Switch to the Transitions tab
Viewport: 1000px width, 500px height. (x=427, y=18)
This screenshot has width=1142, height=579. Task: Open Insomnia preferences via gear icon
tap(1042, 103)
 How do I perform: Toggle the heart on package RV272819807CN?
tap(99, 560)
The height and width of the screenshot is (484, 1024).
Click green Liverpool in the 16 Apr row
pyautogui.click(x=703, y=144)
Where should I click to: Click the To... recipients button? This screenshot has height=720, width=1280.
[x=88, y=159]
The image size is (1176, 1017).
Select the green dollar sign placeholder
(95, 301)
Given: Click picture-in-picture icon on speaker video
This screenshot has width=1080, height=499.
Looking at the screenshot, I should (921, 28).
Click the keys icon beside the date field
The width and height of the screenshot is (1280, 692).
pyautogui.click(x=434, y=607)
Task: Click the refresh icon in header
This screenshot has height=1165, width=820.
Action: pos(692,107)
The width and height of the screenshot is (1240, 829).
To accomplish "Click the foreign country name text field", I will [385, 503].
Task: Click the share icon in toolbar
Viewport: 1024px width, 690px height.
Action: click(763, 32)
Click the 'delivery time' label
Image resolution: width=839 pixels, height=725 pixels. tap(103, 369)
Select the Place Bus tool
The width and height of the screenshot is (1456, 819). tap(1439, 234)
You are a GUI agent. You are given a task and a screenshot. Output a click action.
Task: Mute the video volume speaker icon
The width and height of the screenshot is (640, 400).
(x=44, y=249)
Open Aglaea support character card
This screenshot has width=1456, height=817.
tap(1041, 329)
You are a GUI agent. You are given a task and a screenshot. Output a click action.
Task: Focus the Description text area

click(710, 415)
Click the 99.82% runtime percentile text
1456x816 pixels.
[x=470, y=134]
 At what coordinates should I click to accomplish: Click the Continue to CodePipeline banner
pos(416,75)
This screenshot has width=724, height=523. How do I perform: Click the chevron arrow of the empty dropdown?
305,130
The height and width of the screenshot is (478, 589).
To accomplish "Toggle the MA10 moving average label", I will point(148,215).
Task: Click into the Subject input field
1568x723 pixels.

============

_TASK PROMPT_:
All lines above from the one holding "Task: Focus the Description text area" to the one holding "The height and width of the screenshot is (478, 589).", inclusive, are to be copied exactly; no other line is wanted.

_YOUR RESPONSE_:
Task: Focus the Description text area

click(710, 415)
Click the 99.82% runtime percentile text
1456x816 pixels.
[x=470, y=134]
 At what coordinates should I click to accomplish: Click the Continue to CodePipeline banner
pos(416,75)
This screenshot has width=724, height=523. How do I perform: Click the chevron arrow of the empty dropdown?
305,130
The height and width of the screenshot is (478, 589).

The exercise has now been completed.